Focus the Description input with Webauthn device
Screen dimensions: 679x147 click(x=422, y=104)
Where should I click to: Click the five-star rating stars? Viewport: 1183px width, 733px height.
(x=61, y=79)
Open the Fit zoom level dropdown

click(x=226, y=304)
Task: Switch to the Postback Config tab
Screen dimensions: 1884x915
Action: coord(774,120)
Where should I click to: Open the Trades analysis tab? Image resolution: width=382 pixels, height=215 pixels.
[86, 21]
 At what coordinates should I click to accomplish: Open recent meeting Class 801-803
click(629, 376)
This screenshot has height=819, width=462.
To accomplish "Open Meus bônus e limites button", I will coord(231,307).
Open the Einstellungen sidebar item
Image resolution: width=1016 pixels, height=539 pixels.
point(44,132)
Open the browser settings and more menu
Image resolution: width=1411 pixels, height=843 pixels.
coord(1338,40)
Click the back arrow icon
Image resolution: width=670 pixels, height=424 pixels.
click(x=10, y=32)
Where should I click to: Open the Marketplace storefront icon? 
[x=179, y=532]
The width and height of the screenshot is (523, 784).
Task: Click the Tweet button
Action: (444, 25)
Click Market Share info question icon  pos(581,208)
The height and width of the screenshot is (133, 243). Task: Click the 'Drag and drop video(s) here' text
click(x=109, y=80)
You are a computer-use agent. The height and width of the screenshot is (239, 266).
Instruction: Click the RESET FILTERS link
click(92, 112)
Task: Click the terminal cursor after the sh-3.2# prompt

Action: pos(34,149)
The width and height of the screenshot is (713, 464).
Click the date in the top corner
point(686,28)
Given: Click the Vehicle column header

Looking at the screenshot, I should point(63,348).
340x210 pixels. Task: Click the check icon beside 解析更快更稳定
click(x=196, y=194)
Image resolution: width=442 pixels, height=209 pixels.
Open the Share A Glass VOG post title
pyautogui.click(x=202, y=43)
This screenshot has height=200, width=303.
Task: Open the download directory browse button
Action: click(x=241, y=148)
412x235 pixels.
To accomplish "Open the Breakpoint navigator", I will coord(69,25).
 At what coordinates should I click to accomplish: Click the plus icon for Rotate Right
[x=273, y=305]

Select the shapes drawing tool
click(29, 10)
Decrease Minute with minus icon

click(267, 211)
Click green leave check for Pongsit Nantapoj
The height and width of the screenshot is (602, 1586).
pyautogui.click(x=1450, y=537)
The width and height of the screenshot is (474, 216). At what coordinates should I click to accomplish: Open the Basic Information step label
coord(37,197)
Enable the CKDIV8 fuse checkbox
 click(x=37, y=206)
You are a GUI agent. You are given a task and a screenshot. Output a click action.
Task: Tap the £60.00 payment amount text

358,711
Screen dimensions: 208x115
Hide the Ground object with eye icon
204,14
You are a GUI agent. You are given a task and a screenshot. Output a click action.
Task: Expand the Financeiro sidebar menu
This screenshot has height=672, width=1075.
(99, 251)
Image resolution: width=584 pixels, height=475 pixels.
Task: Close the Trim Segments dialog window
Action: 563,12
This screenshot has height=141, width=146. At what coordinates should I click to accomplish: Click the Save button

───

A single number is expected: how many lines in the entries contain "will".

2